Effects of in-house cryoprecipitate on transfusion usage and mortality in patients with multiple trauma with severe traumatic brain injury: a retrospective cohort study

Abstract

Hypofibrinogenaemia is a common complication of multiple trauma with severe traumatic brain injury (Abbreviated Injury Scale score of the head ≥4; body ≥3). In Japan, neither fibrinogen concentrate nor cryoprecipitate is permitted to treat acquired hypofibrinogenaemia with the purpose of rapidly restoring a haemostatic level of fibrinogen.
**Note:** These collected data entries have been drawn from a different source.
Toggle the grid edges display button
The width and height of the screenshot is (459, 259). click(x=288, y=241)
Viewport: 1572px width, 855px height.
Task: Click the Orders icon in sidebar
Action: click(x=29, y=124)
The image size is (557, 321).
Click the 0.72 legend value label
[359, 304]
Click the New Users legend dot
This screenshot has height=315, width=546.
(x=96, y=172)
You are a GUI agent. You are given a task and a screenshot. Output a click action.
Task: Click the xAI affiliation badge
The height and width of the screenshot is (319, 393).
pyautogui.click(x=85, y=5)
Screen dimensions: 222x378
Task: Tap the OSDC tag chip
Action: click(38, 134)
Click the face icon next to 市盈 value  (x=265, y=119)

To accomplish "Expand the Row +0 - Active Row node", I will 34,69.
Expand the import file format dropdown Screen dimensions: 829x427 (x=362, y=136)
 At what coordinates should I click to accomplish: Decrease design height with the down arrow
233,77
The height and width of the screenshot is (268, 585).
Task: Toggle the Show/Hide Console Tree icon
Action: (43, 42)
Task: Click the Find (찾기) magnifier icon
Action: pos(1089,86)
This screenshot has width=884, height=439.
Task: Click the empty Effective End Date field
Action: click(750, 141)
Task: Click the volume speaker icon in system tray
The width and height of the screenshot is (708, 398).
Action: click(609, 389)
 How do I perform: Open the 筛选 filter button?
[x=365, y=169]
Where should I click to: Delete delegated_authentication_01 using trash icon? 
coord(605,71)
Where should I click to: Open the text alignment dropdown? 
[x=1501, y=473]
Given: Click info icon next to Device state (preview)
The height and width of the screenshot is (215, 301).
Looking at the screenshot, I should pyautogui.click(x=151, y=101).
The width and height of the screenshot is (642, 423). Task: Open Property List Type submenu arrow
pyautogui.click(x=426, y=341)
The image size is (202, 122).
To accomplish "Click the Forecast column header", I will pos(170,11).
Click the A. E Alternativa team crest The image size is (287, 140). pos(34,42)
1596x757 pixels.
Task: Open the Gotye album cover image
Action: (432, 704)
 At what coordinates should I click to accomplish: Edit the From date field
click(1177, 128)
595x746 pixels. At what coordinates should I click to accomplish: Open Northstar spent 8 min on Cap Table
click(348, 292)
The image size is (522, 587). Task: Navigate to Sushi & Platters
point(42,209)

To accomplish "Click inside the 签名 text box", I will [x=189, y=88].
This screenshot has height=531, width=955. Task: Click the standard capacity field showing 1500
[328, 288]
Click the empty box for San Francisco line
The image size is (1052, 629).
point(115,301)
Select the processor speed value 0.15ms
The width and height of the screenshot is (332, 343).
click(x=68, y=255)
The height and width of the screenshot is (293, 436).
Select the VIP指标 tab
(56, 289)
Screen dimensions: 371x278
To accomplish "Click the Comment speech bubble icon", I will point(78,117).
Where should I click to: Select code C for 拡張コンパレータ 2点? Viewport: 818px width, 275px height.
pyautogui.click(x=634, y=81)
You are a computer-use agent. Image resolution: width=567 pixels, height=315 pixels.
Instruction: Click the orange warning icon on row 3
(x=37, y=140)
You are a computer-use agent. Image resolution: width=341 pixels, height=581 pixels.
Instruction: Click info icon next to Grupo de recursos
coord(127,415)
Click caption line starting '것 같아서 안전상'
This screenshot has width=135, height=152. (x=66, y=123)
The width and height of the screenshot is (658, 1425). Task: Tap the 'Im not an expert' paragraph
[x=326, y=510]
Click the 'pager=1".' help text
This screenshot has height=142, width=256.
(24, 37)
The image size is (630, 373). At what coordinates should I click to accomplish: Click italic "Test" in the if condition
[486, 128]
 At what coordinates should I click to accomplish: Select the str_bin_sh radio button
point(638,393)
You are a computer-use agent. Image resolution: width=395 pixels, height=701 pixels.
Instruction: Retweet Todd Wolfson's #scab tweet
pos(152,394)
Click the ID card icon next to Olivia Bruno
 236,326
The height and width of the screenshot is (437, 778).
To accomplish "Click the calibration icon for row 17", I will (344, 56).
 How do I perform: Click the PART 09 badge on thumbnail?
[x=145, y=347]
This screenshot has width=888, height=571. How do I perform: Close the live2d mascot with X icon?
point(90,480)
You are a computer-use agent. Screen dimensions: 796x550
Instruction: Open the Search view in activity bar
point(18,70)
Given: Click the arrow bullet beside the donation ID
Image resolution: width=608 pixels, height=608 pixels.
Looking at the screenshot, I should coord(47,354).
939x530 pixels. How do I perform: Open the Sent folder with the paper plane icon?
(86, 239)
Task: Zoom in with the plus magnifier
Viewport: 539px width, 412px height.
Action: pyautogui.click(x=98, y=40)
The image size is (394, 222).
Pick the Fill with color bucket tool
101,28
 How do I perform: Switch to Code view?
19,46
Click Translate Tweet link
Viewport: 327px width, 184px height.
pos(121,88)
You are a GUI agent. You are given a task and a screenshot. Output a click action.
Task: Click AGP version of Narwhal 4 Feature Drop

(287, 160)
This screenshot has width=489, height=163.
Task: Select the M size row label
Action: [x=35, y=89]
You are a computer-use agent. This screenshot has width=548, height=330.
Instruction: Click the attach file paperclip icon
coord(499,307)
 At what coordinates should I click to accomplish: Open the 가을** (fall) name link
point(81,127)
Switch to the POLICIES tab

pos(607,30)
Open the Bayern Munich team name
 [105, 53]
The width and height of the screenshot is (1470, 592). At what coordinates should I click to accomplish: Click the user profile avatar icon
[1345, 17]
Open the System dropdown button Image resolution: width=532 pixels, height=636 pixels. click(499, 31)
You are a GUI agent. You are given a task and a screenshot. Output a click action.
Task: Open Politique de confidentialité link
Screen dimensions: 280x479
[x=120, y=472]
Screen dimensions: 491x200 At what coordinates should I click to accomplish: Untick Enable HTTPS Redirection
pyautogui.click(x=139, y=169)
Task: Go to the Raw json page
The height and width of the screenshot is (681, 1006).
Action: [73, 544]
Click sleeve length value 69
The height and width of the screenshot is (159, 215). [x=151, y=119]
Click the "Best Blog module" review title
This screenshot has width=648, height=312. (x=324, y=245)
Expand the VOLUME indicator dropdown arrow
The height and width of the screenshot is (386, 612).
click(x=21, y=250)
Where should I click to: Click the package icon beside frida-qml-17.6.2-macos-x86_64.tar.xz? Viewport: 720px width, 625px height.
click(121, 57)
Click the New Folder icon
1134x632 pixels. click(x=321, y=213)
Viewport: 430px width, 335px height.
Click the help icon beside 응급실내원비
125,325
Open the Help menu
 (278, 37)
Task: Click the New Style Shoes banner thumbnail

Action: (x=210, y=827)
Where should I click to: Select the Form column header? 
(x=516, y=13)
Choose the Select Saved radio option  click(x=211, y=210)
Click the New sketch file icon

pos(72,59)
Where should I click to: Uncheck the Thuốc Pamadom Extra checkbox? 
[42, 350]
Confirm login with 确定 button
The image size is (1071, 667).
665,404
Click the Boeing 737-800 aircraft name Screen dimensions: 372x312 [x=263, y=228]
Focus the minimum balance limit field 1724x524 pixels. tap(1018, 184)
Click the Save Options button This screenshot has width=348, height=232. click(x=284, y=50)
The aim of this study was to investigate transfusion usage and mortality in patients with multiple trauma and severe traumatic brain injury who were given a cryoprecipitate prepared in-house, comparing those administered the product early or later. We prepared and produced cryoprecipitate from fresh-frozen plasma beginning in March 2013. We performed a retrospective cohort study of patients admitted to our single tertiary medical centre with severe multiple trauma with traumatic brain injury from March 2013 to June 2018, sorting them into those given the cryoprecipitate infusion within 90 minutes of admission (Early group) and those given it more than 90 minutes after admission (Late group). Clinical outcomes were compared between the two groups using chi-square or Fisher's exact tests and the Wilcoxon test as appropriate. There were 26 and 16 patients in the Early and Late groups, respectively. The 24-hour mortality tended to be lower in the Early group than in the Late group (8 vs 13%, respectively). The patients were more severely anaemic and thrombocytopenic after haemostatic therapy in the Late group than in the Early group. Transfusion usage in the Early group was lower than that in the Late group (red blood cells: 7±1 units vs 17±3 units, p<0.05; fresh-frozen plasma: 9±1 units vs 16±3 units, p<0.05; platelet concentrate: 3±1 units vs 15±4 units, p<0.05, respectively). Early administration of an in-house cryoprecipitate may reduce transfusion usage in patients with multiple trauma with severe traumatic brain injury.